* Task list
**A.** According to the book review below, which company published The Girl Who Chased Away Sorrow, and in what year?
**B.** Copy everything in the Dear America book review from "The Girl Who Chased Away Sorrow: The" down to "we get there).".
**C.** Pick up the Dear America book review after its last sentence and keep writing it.

I’m getting off my soap box now and moving on to the actual mechanics of the book.
So, When Will This Cruel War Be Over? is plagued by similar problems that plagued Denenberg’s other Dear America book, So Far From Home. The protagonist is whiny, too verbose, and does almost nothing except mope for the entire book. There is very little action in the book—all Emma does is react to the things happening around her. In addition, Denenberg’s choice to make the Simpson family religious is irritating, as he doesn’t explain the topic with nearly enough nuance or information and merely perpetuates stereotypes. I’ve already talked about Emma’s attitude and the portrayal of slavery as a whole, so I won’t address that, but that was by far the least irritating thing of the book in comparison to the pacing and the plot.
It’s a shame that both Civil War entries in the Dear America series are terrible. It’s like both authors were too nervous to actually delve into some good material. And now I’m scared that Denenberg’s One Eye Laughing, The Other Weeping isn’t as good as I remember it being, based on his track record so far.
Recommended Age Range: 8+
Warnings: Confederate view of slavery and of the Civil War.
The Girl Who Chased Away Sorrow: The Diary of Sarah Nita, a Navajo Girl, by Ann Turner, was published in 1999 by Scholastic.
The narrator describes her experiences as her Navajo tribe is forced to relocate by the U.S. Army in 1864 New Mexico.
The Dear America series is fairly historically accurate at times, but I know there are a few entries that are panned widely for their inaccuracies. The most notorious is My Heart is on the Ground, which I’ll be covering when we get there, but I’ve also heard that The Girl Who Chased Away Sorrow has its problems. And there are certainly others besides those that have been criticized for their portrayals of history (such as When Will This Cruel War be Over?, which, again, I’ll be covering when we get there).
I won’t really go into the cultural or portrayal problems with this book; that has been done far more extensively in other places by Native Americans. From my perspective, Turner does a fair job portraying some cultural aspects of Navajo life (in comparison to books that have perpetuated bad stereotypes), but there are others where even I can tell she either glosses over them or twists them entirely. It’s interesting because the notes in the back indicated she did research, and even consulted a Navajo artist about the book. I’m wondering if the audience of the book put some sort of limit on what Turner thought she could and should portray, which is a shame if true.
My main problem with this book—and most people’s, I would argue—is that it is simply a poor depiction of The Long Walk. I know this is a children’s series, but Turner was far too nice in her portrayal. The inclusion of a kindly soldier, while perhaps true to history (though anyone that kind who is in that position needs to explain why he’s even taking part at all), softens the atrocities that happened on the trail, such as leaving the elderly, the ill, and the pregnant behind (if not downright shooting them, as is portrayed—“off page”—in the book). Sarah Nita’s “grin and bear it” attitude (more like “tell a story and bear it” attitude), which may actually work for some instances, only serves to make it seem as if the Navajo eventually became content with their situation. It seems to me as if Turner completely changed the entire tone of the Long Walk.

* Data shown
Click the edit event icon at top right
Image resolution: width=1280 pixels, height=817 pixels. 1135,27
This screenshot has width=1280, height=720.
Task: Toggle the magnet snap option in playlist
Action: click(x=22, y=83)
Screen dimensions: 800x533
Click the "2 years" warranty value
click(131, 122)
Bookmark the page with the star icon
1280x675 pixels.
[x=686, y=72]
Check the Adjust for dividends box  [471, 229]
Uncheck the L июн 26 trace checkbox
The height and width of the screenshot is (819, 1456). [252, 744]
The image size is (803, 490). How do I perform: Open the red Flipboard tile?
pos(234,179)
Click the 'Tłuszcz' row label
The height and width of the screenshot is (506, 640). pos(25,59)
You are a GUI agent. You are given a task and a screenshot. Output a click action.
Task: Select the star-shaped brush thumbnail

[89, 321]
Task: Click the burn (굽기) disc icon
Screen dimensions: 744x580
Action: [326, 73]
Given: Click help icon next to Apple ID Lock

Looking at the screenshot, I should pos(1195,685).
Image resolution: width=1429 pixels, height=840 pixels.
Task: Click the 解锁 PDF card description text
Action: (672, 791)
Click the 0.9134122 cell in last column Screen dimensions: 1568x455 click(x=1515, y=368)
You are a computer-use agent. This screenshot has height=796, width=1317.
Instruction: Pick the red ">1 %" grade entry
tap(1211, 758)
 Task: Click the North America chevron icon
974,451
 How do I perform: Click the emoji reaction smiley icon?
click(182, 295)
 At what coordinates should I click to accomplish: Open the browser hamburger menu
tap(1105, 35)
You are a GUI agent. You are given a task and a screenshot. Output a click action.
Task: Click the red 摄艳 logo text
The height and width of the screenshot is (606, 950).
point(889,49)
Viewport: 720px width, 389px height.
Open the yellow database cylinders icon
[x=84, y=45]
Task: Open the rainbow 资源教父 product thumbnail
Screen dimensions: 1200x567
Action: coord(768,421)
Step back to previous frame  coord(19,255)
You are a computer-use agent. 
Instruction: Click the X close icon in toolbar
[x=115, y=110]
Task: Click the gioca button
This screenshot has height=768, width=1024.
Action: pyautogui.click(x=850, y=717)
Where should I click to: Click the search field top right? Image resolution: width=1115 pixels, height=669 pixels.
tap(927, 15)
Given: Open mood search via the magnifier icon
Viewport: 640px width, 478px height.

* Responses per task
**A.** Scholastic published it in 1999.

**B.**
The Girl Who Chased Away Sorrow: The Diary of Sarah Nita, a Navajo Girl, by Ann Turner, was published in 1999 by Scholastic.
The narrator describes her experiences as her Navajo tribe is forced to relocate by the U.S. Army in 1864 New Mexico.
The Dear America series is fairly historically accurate at times, but I know there are a few entries that are panned widely for their inaccuracies. The most notorious is My Heart is on the Ground, which I’ll be covering when we get there, but I’ve also heard that The Girl Who Chased Away Sorrow has its problems. And there are certainly others besides those that have been criticized for their portrayals of history (such as When Will This Cruel War be Over?, which, again, I’ll be covering when we get there).

**C.**
That’s really the problem—the tone seems off. The Long Walk was something terrible, but Turner’s approach makes it seem as if it really wasn’t all that bad. Even when she portrays things like pregnant women being shot, and the vague “the men can be cruel to our women” comments, there’s too much kindness, too much happiness, too much softening of events. Stories hold a lot of power, and can help in troubled times, but using that idea makes it seem as if Turner is proverbially patting people on the head and saying, “There, there. It wasn’t all that bad.” The Girl Who Chased Away Sorrow is simply an unrealistic presentation of the Long Walk, one that is inaccurate, far too happy, and, yes, disrespectful to the people who had to go through it.
A Light in the Storm: The Civil War Diary of Amelia Martin, by Karen Hesse, was published in 1999 by Scholastic.
A Light in the Storm is very reminiscent of Standing in the Light or All the Stars in the Sky—an interesting look at the historical time period, but overall seemingly unnecessary. It’s interesting to read about the conflict in Delaware, a slave state that didn’t join the Confederacy, and the way that conflict is mirrored in Amelia’s parents is well done, but this book doesn’t really deserve the title of “Civil War Diary,” in my opinion. It’s more about lighthouses than anything else. Of course, there is that north/south tension that exists, as well as some other issues (common-law marriages, abolitionists, runaway slaves, etc.) pertinent to that time, but I felt as if the epilogue taught me more about the Civil War than the actual diary did.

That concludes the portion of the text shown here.